Abstract
Excess of nitric oxide (NO) induces apoptosis in some cell types, including macrophages. Heat shock protein of 70 kDa (hsp 70) has been reported to protect cells from various stresses, including apoptosis-inducing stimuli. Several cytosolic DnaJ homologs, partner chaperones of hsp 70 family members, have been identified in mammals. They include dj 1 (hsp 40/hdj-1) and dj 2 (HSDJ/hdj-2) . A question arose whether these chaperones are required to prevent NO-mediated apoptosis.

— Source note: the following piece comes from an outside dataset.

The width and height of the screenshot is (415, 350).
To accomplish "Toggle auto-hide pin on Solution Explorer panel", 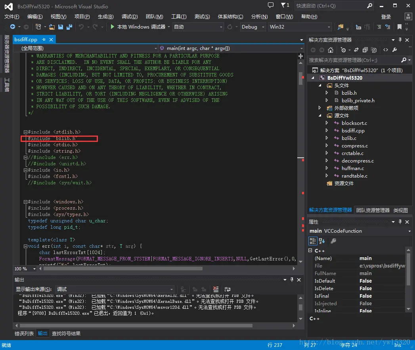I will pos(400,40).
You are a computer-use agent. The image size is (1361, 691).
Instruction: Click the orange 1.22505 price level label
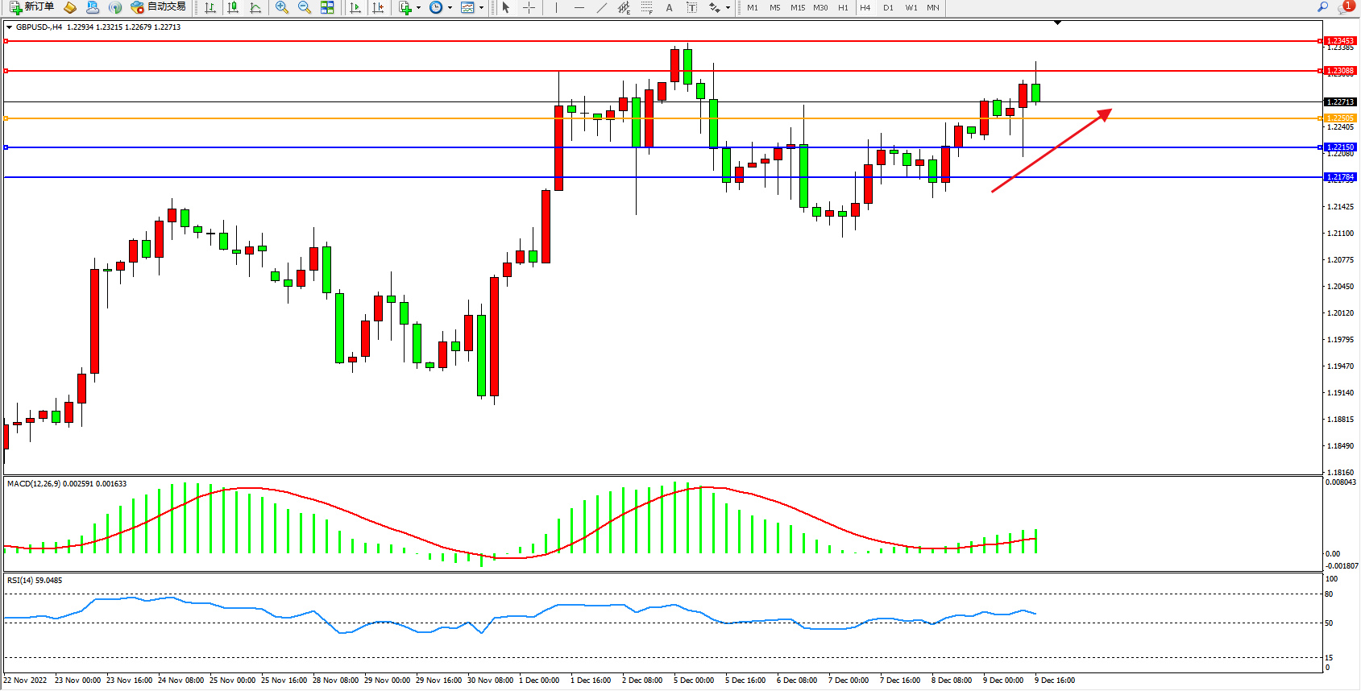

Apoptosis occured, when mouse macrophage-like RAW 264.7 cells were treated with an NO donor SNAP. This apoptosis could be prevented by pretreatment of the cells with heat or a low dose of SNAP. With these pretreatment, hsc 70 remained unchanged, whereas hsp 70 and dj 1 showed marked induction and dj 2 moderate induction. In transfection experiments, hsp 70, dj 1 or dj 2 alone was ineffective in preventing NO-mediated apoptosis. In contrast, both dj 1 and dj 2, in combination with hsp 70, prevented the cells from apoptosis. We also found that hsp 70-DnaJ chaperone pairs exert anti-apoptosic effects upstream of caspase 3 activation and also upstream of cytochrome c release from mitochondria.